Given data |
=== Begin Enclosure ===

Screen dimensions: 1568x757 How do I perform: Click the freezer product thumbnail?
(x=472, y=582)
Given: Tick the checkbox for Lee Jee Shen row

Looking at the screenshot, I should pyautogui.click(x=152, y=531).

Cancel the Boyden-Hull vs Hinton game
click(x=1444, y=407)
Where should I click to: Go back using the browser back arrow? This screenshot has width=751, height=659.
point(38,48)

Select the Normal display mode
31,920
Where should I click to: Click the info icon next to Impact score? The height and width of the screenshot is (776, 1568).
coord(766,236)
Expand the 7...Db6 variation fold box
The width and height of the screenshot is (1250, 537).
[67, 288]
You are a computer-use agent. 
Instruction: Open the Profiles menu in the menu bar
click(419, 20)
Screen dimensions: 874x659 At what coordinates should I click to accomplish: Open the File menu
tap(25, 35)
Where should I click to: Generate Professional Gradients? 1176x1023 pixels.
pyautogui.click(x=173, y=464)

=== End Enclosure ===

Task requirements |
Only what runs from the line containing "Instruction: Open the" through the final line of the entries above belongs in the answer, restated exactly.

Reply to the task |
Instruction: Open the Profiles menu in the menu bar
click(419, 20)
Screen dimensions: 874x659 At what coordinates should I click to accomplish: Open the File menu
tap(25, 35)
Where should I click to: Generate Professional Gradients? 1176x1023 pixels.
pyautogui.click(x=173, y=464)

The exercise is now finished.